◆ **EXERCISE AIM**
When the string "wand" occurs in a line of the records, show that line.

Records from a dataset:
--------------------------------

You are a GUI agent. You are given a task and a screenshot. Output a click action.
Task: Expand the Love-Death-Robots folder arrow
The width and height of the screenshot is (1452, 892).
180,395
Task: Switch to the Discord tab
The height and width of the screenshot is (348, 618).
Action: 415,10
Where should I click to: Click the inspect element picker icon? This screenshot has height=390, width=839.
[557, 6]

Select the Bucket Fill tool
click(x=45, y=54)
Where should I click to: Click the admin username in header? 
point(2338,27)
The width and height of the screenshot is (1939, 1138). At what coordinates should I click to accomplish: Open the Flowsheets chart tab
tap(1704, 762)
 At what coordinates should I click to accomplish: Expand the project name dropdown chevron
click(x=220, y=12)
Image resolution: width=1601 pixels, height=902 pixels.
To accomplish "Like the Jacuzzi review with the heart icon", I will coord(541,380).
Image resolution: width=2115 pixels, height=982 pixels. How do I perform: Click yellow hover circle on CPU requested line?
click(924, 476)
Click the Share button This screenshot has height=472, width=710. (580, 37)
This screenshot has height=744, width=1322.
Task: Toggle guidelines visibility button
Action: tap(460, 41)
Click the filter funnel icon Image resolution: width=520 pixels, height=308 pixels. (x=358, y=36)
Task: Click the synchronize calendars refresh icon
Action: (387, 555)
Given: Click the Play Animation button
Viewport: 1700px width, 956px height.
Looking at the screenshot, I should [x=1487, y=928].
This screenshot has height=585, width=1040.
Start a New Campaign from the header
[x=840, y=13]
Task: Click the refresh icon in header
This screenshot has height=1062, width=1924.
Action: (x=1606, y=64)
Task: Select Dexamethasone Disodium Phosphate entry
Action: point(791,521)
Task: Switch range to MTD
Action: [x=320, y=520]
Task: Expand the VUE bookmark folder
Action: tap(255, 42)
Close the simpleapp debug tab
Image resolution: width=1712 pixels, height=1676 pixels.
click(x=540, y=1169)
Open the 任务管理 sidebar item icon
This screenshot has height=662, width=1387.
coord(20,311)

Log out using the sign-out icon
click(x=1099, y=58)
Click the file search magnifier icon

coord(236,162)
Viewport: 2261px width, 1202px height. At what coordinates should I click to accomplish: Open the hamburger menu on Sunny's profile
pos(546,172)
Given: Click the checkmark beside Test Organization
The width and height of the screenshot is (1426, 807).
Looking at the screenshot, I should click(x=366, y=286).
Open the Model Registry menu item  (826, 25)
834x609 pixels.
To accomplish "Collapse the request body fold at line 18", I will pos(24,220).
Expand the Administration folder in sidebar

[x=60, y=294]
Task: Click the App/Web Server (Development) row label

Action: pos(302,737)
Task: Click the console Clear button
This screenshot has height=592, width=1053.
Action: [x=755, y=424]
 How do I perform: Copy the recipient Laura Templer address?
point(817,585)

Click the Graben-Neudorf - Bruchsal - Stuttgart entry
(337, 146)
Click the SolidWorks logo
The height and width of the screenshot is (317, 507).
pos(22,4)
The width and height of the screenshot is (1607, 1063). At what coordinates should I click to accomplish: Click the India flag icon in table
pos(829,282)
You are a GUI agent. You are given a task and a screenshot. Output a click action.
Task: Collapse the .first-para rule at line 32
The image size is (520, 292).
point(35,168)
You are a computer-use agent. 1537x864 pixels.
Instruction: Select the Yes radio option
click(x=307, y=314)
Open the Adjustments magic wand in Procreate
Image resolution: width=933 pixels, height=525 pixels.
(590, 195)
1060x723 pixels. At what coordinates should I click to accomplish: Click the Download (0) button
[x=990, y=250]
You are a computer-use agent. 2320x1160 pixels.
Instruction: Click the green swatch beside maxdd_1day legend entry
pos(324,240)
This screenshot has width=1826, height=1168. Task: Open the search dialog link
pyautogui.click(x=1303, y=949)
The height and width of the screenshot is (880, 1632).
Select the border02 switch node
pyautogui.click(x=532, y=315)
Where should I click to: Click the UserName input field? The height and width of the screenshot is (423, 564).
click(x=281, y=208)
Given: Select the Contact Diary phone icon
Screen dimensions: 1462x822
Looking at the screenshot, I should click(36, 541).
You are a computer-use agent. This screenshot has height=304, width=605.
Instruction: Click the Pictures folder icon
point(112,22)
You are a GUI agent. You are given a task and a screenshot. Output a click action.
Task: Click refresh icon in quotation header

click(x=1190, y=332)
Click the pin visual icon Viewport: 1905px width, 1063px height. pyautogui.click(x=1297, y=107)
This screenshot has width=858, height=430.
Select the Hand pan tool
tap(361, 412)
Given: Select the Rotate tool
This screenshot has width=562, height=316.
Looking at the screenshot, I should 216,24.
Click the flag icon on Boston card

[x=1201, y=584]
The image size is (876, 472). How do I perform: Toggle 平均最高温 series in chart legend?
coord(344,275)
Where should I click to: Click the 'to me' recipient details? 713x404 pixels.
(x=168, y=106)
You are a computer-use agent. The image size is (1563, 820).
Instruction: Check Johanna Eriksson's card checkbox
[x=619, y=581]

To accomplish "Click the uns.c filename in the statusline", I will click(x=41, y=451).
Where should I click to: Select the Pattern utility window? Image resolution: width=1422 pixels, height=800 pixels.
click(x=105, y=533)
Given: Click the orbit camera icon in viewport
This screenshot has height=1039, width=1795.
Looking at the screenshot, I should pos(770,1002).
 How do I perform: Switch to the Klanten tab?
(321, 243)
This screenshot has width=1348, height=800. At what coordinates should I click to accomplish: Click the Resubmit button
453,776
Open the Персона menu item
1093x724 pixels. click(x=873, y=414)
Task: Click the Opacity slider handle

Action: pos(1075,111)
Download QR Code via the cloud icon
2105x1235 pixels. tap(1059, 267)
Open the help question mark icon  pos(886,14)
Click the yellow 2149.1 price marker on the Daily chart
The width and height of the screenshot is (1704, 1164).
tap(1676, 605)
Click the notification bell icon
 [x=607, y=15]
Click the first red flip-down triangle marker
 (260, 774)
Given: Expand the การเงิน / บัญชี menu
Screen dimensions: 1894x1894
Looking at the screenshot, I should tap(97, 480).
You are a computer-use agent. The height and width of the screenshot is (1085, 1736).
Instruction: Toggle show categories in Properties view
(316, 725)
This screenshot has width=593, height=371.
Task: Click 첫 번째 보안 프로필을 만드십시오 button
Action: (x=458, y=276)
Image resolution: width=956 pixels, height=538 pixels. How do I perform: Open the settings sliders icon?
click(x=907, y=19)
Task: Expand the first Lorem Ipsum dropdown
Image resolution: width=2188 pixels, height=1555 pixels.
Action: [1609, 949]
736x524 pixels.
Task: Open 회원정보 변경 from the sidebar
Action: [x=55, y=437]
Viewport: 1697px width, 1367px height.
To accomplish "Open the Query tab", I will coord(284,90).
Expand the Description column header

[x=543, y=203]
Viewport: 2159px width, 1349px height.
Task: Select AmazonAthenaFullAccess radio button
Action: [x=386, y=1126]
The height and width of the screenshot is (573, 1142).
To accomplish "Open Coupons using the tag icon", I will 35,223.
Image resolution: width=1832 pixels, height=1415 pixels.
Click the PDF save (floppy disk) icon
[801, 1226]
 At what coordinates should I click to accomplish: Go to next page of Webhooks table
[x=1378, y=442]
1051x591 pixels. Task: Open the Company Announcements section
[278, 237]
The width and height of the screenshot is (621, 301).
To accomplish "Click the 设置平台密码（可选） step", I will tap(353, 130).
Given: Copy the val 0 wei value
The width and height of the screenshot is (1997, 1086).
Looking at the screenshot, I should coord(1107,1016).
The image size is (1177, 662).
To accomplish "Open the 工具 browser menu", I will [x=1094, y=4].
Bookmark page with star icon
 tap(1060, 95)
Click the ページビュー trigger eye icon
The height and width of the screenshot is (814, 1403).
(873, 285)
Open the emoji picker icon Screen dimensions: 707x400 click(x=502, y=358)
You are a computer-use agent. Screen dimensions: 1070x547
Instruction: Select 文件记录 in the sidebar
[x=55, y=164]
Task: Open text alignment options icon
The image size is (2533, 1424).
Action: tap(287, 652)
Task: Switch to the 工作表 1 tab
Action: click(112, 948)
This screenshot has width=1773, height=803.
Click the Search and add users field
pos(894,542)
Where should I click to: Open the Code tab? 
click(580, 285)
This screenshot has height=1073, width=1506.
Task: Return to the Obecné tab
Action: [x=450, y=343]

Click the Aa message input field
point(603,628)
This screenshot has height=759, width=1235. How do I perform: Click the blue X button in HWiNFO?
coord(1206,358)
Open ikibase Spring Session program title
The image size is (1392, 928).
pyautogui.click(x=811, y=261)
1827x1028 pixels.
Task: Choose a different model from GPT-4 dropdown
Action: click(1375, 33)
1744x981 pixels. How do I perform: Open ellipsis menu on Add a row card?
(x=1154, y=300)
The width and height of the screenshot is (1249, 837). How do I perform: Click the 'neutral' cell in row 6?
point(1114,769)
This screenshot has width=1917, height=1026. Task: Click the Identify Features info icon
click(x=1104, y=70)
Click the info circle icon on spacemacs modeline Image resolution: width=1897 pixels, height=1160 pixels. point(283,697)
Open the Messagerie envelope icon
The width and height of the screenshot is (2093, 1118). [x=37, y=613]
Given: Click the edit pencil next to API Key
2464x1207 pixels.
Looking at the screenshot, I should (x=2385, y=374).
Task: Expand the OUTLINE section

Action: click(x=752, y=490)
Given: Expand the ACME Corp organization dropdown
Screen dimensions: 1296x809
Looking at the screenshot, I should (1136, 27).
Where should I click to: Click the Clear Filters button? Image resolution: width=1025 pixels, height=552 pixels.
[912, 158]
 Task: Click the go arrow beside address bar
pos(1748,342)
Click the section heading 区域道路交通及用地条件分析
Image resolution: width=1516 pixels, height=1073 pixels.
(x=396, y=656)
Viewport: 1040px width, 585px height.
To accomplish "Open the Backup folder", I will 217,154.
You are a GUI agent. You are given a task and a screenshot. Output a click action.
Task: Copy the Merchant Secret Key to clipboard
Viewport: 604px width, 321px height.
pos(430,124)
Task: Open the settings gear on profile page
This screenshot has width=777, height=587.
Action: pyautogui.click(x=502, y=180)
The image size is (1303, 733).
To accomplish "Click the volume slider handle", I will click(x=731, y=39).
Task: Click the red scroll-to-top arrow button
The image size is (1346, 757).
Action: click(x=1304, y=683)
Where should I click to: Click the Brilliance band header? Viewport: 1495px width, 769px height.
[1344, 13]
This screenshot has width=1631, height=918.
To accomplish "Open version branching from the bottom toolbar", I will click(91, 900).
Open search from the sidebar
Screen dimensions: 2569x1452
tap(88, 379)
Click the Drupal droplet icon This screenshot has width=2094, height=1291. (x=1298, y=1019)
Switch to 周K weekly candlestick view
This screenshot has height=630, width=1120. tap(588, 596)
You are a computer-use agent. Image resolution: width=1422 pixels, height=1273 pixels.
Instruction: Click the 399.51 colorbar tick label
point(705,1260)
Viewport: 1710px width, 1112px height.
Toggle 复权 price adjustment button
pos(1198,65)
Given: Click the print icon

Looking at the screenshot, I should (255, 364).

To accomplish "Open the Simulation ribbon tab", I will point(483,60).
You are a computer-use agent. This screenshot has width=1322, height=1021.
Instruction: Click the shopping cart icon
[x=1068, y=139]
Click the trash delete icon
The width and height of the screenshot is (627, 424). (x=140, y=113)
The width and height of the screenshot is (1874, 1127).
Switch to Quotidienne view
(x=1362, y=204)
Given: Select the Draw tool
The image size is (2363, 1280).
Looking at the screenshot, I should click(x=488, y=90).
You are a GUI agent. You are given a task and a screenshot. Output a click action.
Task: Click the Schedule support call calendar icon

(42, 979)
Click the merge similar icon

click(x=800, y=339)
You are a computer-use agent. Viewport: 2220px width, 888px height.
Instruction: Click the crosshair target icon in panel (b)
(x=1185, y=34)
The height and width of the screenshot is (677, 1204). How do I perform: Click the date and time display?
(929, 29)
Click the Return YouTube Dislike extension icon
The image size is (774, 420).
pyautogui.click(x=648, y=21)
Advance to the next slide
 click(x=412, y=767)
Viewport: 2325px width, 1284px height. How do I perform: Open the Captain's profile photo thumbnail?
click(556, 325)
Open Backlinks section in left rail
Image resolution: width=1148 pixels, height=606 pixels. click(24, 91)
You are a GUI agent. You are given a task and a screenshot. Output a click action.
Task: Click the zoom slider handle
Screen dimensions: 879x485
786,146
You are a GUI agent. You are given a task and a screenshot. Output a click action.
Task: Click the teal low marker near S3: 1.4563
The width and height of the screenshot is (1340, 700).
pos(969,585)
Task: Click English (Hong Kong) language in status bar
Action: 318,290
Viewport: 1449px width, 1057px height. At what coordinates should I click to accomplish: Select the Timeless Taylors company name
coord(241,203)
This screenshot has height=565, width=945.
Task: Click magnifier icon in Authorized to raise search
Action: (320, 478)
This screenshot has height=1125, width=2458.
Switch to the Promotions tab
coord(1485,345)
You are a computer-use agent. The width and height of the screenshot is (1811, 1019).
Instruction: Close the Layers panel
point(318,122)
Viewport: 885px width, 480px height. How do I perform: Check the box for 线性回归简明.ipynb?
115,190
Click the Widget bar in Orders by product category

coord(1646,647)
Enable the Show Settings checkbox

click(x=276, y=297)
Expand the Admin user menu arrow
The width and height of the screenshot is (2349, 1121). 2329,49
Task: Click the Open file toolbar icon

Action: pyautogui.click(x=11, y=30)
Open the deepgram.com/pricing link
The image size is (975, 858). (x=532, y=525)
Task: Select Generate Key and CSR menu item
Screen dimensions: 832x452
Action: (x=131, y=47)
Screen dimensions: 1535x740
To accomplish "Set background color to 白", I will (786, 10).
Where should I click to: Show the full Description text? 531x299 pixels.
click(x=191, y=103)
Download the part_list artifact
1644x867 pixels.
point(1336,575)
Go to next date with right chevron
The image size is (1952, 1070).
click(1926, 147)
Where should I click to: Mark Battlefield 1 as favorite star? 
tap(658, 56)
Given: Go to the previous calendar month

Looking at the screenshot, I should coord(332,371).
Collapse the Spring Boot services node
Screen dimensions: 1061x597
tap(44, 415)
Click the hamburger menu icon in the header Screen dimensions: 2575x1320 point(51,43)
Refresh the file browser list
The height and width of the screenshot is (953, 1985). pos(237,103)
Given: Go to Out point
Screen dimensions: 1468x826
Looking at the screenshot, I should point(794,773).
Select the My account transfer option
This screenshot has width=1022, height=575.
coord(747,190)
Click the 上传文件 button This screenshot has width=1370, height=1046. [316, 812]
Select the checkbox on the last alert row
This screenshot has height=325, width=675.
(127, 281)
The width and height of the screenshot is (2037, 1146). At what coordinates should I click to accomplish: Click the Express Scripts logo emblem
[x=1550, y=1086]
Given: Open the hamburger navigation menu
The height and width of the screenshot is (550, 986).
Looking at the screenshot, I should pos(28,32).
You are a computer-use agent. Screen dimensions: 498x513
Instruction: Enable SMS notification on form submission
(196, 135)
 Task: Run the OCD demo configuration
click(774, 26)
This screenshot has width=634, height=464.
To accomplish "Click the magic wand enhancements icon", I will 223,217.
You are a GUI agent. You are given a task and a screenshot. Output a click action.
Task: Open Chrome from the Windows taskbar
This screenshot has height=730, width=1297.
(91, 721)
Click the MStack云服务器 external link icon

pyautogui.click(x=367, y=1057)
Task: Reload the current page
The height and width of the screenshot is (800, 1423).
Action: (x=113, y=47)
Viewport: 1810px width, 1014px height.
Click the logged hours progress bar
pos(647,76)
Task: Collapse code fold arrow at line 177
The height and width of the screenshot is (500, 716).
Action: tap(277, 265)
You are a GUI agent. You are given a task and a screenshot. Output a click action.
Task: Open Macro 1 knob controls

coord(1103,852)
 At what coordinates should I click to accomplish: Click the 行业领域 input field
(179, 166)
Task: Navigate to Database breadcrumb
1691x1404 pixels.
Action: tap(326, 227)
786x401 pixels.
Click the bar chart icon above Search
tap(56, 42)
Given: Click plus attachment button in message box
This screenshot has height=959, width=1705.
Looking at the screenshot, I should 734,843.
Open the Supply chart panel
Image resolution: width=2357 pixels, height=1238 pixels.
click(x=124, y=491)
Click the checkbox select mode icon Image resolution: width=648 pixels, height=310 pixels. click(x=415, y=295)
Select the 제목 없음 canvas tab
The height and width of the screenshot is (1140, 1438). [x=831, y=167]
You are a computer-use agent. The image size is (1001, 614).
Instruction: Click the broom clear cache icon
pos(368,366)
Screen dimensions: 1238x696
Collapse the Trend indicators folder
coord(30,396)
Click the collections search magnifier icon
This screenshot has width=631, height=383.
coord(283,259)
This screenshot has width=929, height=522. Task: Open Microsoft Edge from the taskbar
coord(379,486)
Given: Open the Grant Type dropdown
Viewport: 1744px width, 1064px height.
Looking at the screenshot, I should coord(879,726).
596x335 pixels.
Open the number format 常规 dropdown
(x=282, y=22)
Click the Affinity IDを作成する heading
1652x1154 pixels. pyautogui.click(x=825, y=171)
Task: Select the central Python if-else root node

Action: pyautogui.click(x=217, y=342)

--------------------------------

◆ **SOLVED EXERCISE**
Open the Adjustments magic wand in Procreate
To accomplish "Click the magic wand enhancements icon", I will 223,217.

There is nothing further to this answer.